How can I represent epsilon in a regular expression?

ubiquibacon picture ubiquibacon · Sep 15, 2010 · Viewed 12.1k times · Source

The text book teaches us to write regular expressions using the epsilon (ε) symbol, but how can I translate that symbol directly to code without having to completely rework my regular expression?

For instance, how would I write this regex which would catch all lowercase strings that either begin or end in a (or both).

Not 100% sure this is correct but...

((a|epsilon)[a-z]*a) | (a[a-z]*(a|epsilon))

So some strings that should match include:

a //single "a" starts or ends with "a"

aa //starts and ends with "a"

ab //starts with "a"

ba //ends with "a"

aba //starts and ends with "a"

aaaaaaaa //starts and ends with "a"

abbbbbbb //starts with "a"

bbbbbbba //ends with "a"

abbbbbba //starts and ends with "a"

asdfhgdu //starts with "a"

onoineca //ends with "a"

ahnrtyna //starts and ends with "a"

I only what to exchange epsilon for the correct symbol, I do not want to modify any part of the rest of the expression.
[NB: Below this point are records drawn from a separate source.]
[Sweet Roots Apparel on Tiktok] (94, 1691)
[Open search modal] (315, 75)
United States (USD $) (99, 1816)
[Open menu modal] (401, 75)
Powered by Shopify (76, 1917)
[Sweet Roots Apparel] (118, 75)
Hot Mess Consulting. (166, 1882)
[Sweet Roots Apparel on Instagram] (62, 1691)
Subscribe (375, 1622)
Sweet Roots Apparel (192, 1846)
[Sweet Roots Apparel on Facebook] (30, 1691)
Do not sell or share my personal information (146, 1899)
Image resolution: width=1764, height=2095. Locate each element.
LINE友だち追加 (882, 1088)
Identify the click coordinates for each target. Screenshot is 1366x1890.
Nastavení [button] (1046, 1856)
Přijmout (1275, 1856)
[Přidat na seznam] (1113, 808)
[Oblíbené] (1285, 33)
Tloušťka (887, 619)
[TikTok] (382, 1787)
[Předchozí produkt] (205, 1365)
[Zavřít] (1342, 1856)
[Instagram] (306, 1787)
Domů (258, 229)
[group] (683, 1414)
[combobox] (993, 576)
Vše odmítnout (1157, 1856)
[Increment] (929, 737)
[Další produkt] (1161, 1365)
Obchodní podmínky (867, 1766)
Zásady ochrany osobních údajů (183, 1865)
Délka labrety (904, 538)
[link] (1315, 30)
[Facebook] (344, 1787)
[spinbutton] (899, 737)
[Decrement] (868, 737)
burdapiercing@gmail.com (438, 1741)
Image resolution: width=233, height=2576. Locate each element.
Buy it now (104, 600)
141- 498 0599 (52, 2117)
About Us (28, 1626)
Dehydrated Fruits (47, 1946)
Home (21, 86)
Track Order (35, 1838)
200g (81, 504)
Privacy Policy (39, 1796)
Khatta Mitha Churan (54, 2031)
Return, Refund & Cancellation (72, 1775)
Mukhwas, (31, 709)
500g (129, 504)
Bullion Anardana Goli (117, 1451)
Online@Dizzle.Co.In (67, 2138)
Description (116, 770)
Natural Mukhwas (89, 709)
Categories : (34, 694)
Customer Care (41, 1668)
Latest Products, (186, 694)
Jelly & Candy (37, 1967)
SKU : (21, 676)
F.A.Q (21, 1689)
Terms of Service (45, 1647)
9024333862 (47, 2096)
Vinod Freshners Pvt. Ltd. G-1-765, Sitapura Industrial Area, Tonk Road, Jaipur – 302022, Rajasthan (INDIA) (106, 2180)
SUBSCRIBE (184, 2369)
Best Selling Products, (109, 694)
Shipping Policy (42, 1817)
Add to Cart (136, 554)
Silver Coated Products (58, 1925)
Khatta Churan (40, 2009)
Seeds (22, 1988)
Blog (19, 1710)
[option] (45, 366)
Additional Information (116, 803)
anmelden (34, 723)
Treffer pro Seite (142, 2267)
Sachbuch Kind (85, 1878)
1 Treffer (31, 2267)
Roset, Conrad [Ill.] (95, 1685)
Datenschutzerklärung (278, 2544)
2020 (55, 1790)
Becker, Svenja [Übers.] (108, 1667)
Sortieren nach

Also I want to be clear, I am not actually checking for the epsilon symbol, I want to have a choice of a character or nothing (well not nothing... epsilon).

Does such a symbol exist?

Is what I want possible?

Answer

Konrad Rudolph picture Konrad Rudolph · Sep 15, 2010

Just omit the 𝜖, since it denotes the empty string:

([1-9]|)[0-9]*

There’s also a shortcut for this particular case:

([1-9]?)[0-9]*

The ? means zero or one occurrences of the preceding token.